At first, no one realized the President had been shot. It wasn’t until Parr noticed bright, frothy blood on Reagan’s lips—a classic sign of a lung injury—that they headed directly for the hospital. While Reagan and Parr were initially unaware, the bullet from Hinckley’s sixth and final shot had ricocheted off the limousine and struck Reagan under his left arm, where it punctured his lung and stopped less than an inch from his heart. As he was rushed into the operating room, the President attempted to defuse the gravity of the situation with humor, saying to the doctors, “Please tell me you’re all Republicans.”

The surgeons were able to remove the bullet and, after twelve days in the hospital, Reagan ultimately made a full recovery. Brady miraculously survived, but suffered permanent brain damage and partial paralysis. The two other men wounded in the attack, Officer Thomas Delahanty and Agent Tim McCarthy, also made full recoveries.

Back at the White House, the atmosphere dissolved into a mix of confusion and paranoia. Fearing the assassination attempt might be the opening salvo of a larger Soviet offensive, the administration struggled to find its footing as the crisis unfolded. Vice President George Bush, who was currently on a trip to Texas, was largely unreachable due to the lack of secure communications aboard Air Force Two. When the press corps demanded to know who was running the government, Deputy Press Secretary Larry Speakes only heightened the anxiety by admitting he couldn’t answer the question.
Seizing the moment, Secretary of State Alexander Haig attempted to project stability but instead triggered a constitutional controversy. He famously declared to the press briefing room, “As of now, I am in control here,” a claim that ignored the legal line of succession, which placed him behind both the Vice President and Speaker of the House Tip O’Neill. This period of high-stakes improvisation finally ended once Bush landed back in Washington and restored a sense of order to the West Wing.






After firing his sixth shot, Hinckley was quickly subdued by agents and arrested. Less than two hours later, the FBI raided his room at the Park Central Hotel. It was there, among his possessions, that they discovered Hinckley’s motive was not political but instead stemmed from a personal obsession with the actress Jodie Foster. Evidence indicated that he had no animosity toward Reagan, who was simply a “stand-in” for a twisted romantic gesture—a theory was later supported by the discovery that Hinckley had also stalked President Carter months earlier.

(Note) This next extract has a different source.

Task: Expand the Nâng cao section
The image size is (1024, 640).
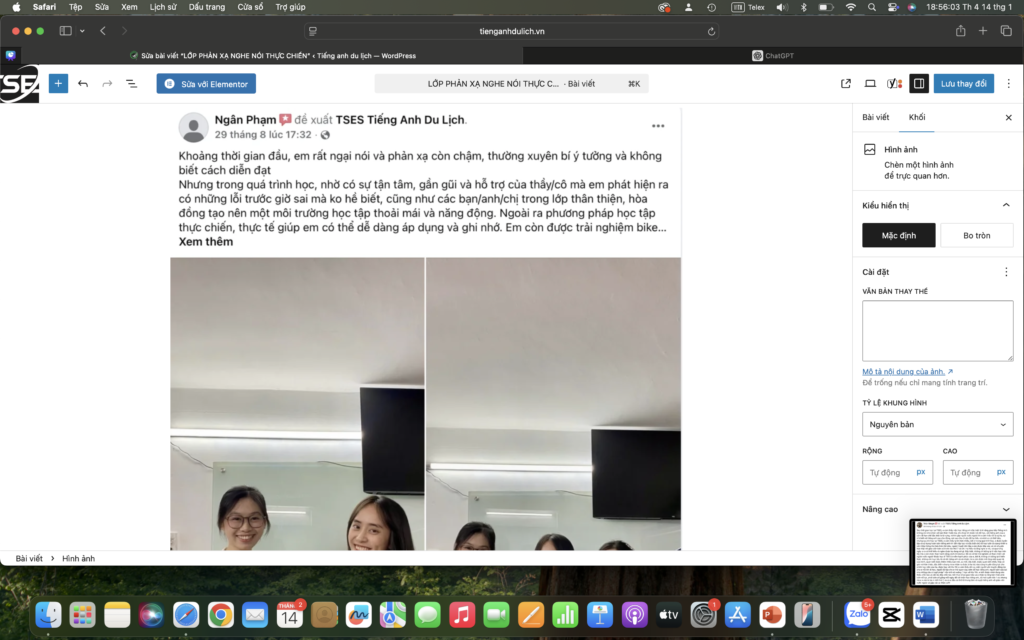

In June 1982, a jury found Hinckley not guilty by reason of insanity and committed him to a secure psychiatric facility indefinitely. No longer deemed a threat to society, he was released in 2016.
The Reagan assassination attempt marked the ninth such attack on a U.S. President since the Civil War and was a sobering reminder of the persistent threat of violence directed at the office. Today, the security failures that allowed Hinckley to get within point-blank range of the President are virtually unthinkable. The Secret Service now employs a vastly more sophisticated system of “preventive layers,” ensuring that no unauthorized individual, especially one carrying a weapon, could breach the perimeter.
The most visible symbol of this evolution is the presidential limousine. Known as “The Beast,” the current vehicle is a rolling fortress designed to withstand ballistic, explosive, and chemical attacks. Beyond the hardware, the Secret Service has also revolutionized its tactical protocols by ensuring agents are hyper-vigilant regarding sightlines and “choke points” during every presidential movement.
While no security detail can ever be truly impenetrable, the standards of protection today are unprecedented, making the vulnerabilities of 1981 a relic of the past.